Sara Giannini is a curator, writer, and educator based in Amsterdam. With a background in theatre studies and semiotics, her curatorial research explores the interplay between language and performativity, using both as tools to unpack normative modes of knowledge production and transmission. Frameworks such as feminist/queer histories, performance studies, decoloniality, and disability justice inform, inspire, and challenge her praxis and life. Moving between different formats and roles—from exhibition curator to performance producer, from presenter to writer and pedagogue—she is committed to collaboration and remaining porous to different forms of relationalities, interdependencies, and temporalities.

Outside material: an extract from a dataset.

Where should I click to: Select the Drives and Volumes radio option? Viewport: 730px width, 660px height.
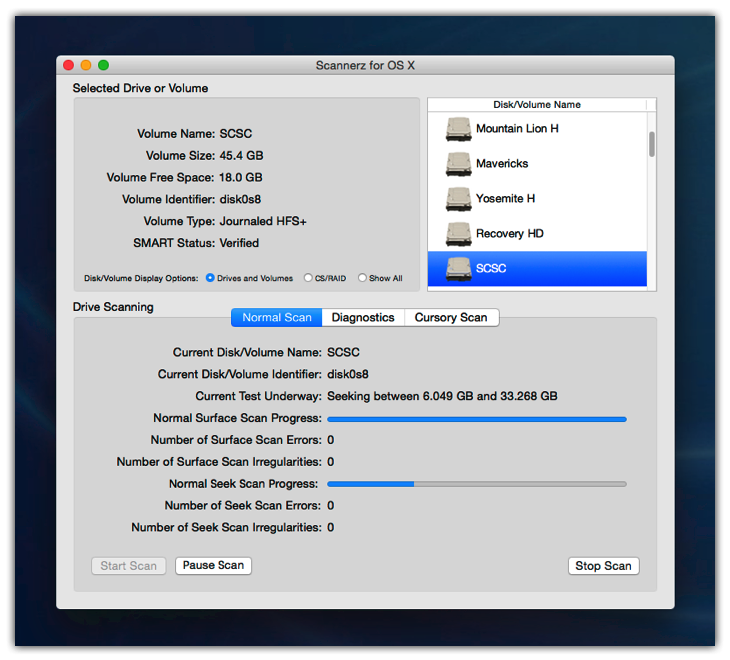(x=210, y=278)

After her studies in Italy, Sara moved to Germany, where she worked for the Global Art and the Museum Programme at the ZKM | Karlsruhe from 2010 to 2013. Life then brought her to Amsterdam, where she focused on her independent curatorial practice. Since 2020, she has been a core member of the Amsterdam-based arts organization If I Can’t Dance, I Don’t Want to Be Part of Your Revolution. As programme curator, she develops multifaceted art and research commissions in collaboration with artists, writers, and other practitioners active in the expansive field of performativity.
Together with artist Jacopo Miliani, she co-authored Whispering Catastrophe. On the Language of Men Loving Men in Japan (SelfPleasurePublishing, Milan, 2018), and with If I Can’t Dance, she published Maquillage as Meditation: Carmelo and the Undead (2021), a script of an absent event that evokes the (not very benevolent) spirit of Italian actor, director, and writer Carmelo Bene.
As a parent and caretaker, she has grown increasingly interested in the questions raised by the labor of invisible performances. One day, she hopes to turn this interest into a project titled Performances Not To Be Seen (courtesy Jeanette Ingberman & Exit Art, NYC).